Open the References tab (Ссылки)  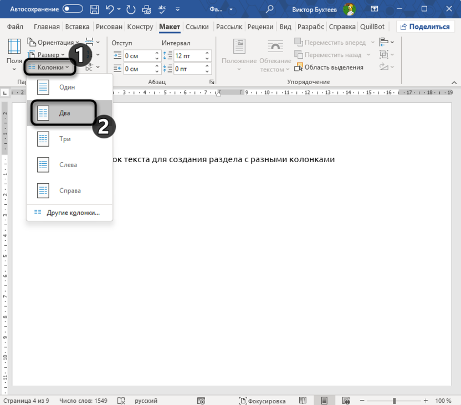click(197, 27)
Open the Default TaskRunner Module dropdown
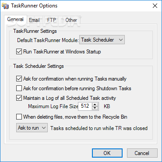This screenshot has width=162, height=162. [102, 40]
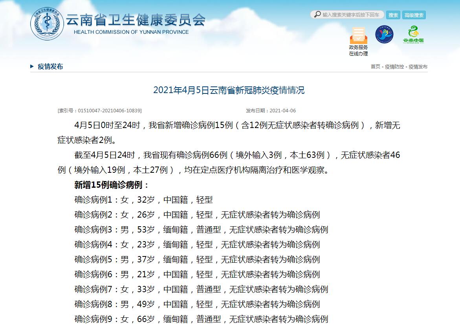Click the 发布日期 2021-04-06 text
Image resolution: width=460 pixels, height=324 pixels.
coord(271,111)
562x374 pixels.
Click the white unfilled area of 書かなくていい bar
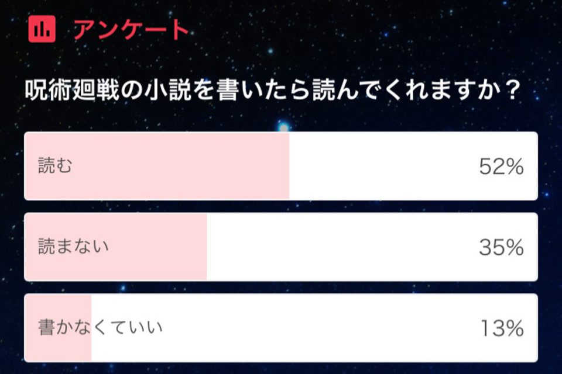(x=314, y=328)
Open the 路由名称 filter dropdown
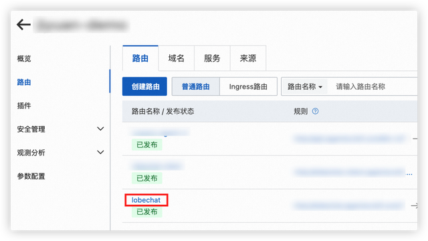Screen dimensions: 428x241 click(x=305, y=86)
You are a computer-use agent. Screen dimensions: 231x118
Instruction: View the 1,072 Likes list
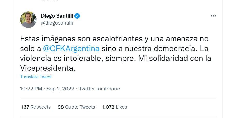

**Assigned task**
Find the line containing "Open the Default TaskRunner Module dropdown", then extract it and every line after it to the end of the data above, exactly and nothing else, without pictures.

**Result of the exercise**
Open the Default TaskRunner Module dropdown
This screenshot has width=162, height=162. [102, 40]
Click the 发布日期 2021-04-06 text
Image resolution: width=460 pixels, height=324 pixels.
coord(271,111)
562x374 pixels.
Click the white unfilled area of 書かなくていい bar
(x=314, y=328)
Open the 路由名称 filter dropdown
Screen dimensions: 428x241 click(x=305, y=86)
You are a computer-use agent. Screen dimensions: 231x118
Instruction: View the 1,072 Likes list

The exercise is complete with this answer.